Жанна встретила Епихина настороженно, молча постояла в дверях, глядя, как он разувается, идет в ванную, моет руки. Когда Епихин вошел в комнату и с тяжким вздохом упал в кресло, Жанна уже лежала на диване и бездумно нажимала кнопки пульта, невидяще носясь по программам и каналам. Причем все это в полной тишине, с выключенным звуком, из чего можно было сделать вывод, что ни одна передача нисколько ее не интересовала.
– А ты изменился, Епихин, – сказала она, не отрывая взгляда от экрана.
– Да? Интересно... В какую сторону?
– Конечно, в худшую.
– Почему «конечно»?
– Потому что, когда люди меняются в лучшую сторону, им об этом нет надобности говорить.
– И что же во мне изменилось, милая Жанна?
– Не называй меня милой Жанной. И дорогой тоже называть не надо. Хотя после всех твоих перемен я уже перешла в разряд милой, дорогой, как-то очаровательной обозвал...
– Разве это не комплимент?
– Это мат, Епихин. Самый настоящий, крутой, откровенный мат. И ты это знаешь. Раньше, во всяком случае, знал.
– Есть во мне еще какие-то перемены?
– Есть... Ты стал меньше пить.
– Это плохо?
– Да, это плохо. Ты никогда не пил слишком много, но когда совсем перестаешь пить... Это производит дурное впечатление. Это настораживает, озадачивает... Начинаешь метаться в догадках – что задумал этот человек, чего от него ждать, как спасаться.
– Что-нибудь еще?
– Ты стал молчаливее, сдержаннее, осторожнее в словах... Ты постоянно отягощен какими-то мыслями... А учитывая, что вещица, которую я для тебя достала... До сих пор в доме, ты так ее никому и не передал. Она что... Ждет своего часа?
– Все мы ждем своего часа, – неопределенно ответил Епихин. – Некоторые дожидаются.
– Вот видишь... Вроде ответил, а на самом деле промолчал. Ты меня еще любишь, Епихин?
– Хороший вопрос, – Епихин поднялся, прошел на кухню, открыл холодильник и, налив в стакан грамм сто водки, вернулся в свое кресло. – Отвечаю, Жанна, на такие вопросы я отвечаю легко, охотно, честно, искренне, как говорится, не скрывая, не тая... Я все еще люблю тебя, Жанна. И видит бог, ничего не могу с этим поделать.
– А что ты хочешь с этим поделать?
– Мне хочется, чтобы у тебя не возникал этот вопрос. Чтобы все было настолько очевидно и незыблемо, что... – Епихин залпом выпил водку, подержал ладонь у рта, перевел дух, поставил стакан на пол.

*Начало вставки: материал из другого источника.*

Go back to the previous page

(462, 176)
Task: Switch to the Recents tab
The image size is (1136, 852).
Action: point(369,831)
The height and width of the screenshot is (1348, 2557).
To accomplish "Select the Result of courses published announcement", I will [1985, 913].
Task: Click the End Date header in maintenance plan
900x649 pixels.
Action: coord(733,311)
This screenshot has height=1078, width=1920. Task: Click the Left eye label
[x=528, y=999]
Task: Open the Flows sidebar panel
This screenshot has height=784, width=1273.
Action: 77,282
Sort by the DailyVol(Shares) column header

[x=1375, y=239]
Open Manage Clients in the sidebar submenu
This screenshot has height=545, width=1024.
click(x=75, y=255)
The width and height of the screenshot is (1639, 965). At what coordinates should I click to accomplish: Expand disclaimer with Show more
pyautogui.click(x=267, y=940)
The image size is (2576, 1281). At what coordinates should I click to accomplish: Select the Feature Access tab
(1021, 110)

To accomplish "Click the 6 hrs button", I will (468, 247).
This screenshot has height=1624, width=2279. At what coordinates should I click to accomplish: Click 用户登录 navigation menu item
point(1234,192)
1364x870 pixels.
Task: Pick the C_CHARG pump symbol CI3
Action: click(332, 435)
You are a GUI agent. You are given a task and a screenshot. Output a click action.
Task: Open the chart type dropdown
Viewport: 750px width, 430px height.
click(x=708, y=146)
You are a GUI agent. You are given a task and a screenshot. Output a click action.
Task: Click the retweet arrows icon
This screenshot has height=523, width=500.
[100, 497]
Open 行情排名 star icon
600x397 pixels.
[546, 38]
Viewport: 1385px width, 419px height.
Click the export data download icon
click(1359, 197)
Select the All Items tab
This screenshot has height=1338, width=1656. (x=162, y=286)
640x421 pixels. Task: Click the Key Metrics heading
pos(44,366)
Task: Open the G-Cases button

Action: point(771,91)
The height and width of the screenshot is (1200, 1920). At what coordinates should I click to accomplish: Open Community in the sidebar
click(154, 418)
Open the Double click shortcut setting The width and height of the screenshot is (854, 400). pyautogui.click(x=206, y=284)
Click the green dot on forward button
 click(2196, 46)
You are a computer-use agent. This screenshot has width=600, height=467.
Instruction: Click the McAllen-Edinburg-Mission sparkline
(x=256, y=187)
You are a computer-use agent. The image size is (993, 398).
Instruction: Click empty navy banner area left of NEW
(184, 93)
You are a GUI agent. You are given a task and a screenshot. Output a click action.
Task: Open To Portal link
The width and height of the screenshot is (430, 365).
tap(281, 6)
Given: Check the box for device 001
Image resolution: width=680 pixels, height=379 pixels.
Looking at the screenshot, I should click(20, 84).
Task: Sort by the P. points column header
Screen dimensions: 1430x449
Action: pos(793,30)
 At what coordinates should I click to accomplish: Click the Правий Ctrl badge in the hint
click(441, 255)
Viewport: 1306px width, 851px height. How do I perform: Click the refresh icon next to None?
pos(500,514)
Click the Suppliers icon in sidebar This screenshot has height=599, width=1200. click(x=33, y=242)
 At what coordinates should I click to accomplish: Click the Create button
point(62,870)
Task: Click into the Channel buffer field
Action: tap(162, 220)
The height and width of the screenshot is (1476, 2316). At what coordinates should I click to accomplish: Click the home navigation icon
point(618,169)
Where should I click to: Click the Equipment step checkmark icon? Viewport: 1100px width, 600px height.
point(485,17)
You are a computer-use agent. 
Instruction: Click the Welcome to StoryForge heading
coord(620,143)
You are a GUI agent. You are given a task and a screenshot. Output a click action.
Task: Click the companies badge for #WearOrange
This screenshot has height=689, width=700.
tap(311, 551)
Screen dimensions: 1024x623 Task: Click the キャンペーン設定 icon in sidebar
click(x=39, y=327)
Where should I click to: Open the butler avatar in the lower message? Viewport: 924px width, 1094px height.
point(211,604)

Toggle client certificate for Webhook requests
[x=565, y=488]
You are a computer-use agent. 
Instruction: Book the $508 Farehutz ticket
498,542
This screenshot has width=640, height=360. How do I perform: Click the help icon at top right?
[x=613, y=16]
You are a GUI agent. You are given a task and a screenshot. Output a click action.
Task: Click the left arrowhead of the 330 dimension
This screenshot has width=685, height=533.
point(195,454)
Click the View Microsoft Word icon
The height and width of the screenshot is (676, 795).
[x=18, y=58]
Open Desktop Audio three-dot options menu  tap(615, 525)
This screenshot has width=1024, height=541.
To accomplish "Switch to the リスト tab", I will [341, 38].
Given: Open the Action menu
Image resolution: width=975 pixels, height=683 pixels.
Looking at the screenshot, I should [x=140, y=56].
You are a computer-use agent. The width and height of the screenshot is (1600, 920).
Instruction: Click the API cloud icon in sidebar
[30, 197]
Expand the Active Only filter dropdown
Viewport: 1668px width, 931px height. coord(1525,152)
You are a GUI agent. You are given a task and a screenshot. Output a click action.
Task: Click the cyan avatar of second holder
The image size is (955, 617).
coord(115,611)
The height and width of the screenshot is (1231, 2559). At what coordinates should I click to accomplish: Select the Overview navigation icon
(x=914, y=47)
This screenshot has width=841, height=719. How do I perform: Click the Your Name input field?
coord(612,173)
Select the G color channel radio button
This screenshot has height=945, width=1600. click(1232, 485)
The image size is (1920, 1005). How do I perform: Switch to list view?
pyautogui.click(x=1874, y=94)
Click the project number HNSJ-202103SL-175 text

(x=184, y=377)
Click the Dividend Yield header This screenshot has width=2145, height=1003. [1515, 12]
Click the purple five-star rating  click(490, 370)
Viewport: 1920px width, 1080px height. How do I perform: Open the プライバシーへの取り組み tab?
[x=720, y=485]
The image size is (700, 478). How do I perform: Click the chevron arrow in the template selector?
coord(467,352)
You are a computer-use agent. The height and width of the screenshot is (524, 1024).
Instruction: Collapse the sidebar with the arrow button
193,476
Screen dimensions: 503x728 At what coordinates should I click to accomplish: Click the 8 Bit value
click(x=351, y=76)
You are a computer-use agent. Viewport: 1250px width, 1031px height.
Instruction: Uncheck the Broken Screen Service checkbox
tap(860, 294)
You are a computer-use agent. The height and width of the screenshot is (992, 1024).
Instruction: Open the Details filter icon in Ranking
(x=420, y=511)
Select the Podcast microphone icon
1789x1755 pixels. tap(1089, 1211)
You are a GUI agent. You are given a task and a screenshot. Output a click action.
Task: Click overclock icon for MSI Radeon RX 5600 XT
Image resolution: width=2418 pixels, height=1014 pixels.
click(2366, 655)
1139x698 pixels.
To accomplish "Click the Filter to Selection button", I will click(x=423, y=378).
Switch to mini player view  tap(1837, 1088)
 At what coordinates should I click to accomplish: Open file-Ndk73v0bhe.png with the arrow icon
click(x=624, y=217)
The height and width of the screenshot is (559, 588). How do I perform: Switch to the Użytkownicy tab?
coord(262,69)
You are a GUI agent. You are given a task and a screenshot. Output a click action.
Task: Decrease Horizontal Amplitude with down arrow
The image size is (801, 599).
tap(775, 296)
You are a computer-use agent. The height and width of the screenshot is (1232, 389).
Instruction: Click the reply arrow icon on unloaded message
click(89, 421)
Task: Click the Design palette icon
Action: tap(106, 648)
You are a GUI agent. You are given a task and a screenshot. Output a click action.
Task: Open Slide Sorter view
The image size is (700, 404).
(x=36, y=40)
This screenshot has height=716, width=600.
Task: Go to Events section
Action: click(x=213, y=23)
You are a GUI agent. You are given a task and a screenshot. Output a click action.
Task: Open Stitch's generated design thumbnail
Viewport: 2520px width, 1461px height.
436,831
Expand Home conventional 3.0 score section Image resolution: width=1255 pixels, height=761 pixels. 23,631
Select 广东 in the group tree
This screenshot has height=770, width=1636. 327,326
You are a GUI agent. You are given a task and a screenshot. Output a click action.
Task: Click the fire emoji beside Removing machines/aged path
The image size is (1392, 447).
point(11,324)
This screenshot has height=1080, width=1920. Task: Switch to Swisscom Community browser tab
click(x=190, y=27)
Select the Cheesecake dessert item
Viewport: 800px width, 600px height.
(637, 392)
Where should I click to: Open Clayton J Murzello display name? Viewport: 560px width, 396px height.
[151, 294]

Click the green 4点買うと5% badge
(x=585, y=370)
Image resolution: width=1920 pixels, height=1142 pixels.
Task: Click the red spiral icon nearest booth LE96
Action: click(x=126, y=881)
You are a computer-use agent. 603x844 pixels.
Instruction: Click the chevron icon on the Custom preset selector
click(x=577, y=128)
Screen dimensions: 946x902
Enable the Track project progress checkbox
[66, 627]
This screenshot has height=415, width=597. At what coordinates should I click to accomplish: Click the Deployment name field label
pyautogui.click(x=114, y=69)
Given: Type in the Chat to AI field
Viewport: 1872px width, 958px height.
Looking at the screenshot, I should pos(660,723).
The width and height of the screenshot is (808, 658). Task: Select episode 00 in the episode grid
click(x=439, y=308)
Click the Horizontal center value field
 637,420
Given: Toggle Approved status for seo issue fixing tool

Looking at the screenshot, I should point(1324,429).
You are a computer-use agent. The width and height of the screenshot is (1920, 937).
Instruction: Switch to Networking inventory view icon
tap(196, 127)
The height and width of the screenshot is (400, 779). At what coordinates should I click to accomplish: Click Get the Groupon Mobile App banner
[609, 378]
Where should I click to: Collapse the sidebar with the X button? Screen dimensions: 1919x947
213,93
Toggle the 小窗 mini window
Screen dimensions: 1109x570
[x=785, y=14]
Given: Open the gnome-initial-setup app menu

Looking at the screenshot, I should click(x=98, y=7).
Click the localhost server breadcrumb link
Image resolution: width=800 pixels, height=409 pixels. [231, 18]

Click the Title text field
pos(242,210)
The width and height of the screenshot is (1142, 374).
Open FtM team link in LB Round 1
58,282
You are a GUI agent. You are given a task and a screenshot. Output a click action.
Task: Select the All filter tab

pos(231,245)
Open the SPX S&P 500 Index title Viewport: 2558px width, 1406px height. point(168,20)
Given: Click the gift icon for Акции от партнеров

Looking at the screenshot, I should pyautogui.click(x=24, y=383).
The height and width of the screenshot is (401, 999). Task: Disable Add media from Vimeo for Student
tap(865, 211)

– Видишь ли, Епихин, это в самом деле хороший вопрос. И ты должен радоваться каждый раз, когда я тебе его задаю. Этот вопрос дает тебе возможность еще и еще раз заверить меня в своей любви... Или тебе уже надоело говорить мне о своей любви?
– Остановись, Жанна. Остановись. Не надо. Я немного посижу в кресле, полюбуюсь тобой, мне нужно какое-то время убедиться, что ты здесь, что существо, которое сидит напротив и задает каверзные вопросы, и есть та самая Жанна, которую я люблю и ничего могу с собой поделать.
– Ужинать будешь?
– С тобой? Конечно.
– У тебя все в порядке?
– Д... да.
– И тебе ничто не грозит?
– Нет, Жанна, мне ничего не грозит.
– И мы можем весело смеяться, хлопать в ладоши и дрыгать ногами? Кататься по полу? Кусаться и щипаться?
– Да, Жанна, да. Только чуть попозже. Я хлопну еще сто грамм водки, съем то, что ты мне предложишь... И это... Можно начинать все, что ты перечислила.
Легко спрыгнув с дивана, на ходу нырнув ногами в шлепанцы, Жанна направилась на кухню. Епихин взял пульт, не включая звука пробежался по каналам телевизора, выключил его да так и остался сидеть, уставившись в пустой черный экран.
– Кушать подано! – раздался из кухни голос Жанны.
– Ну что ж, – пробормотал Епихин. – Раз подано, надо идти. – Иду! – крикнул он уже громче.
На ужин была отбивная с зеленью, нарезанные помидоры и лаваш. Тут же возвышалась запотевшая бутылка водки и две граненые стопки.
– Каково? – спросила Жанна требовательно.
– Ничего лучше в мире не бывает, – искренне сказал Епихин.
– А что тебе приглянулось больше всего?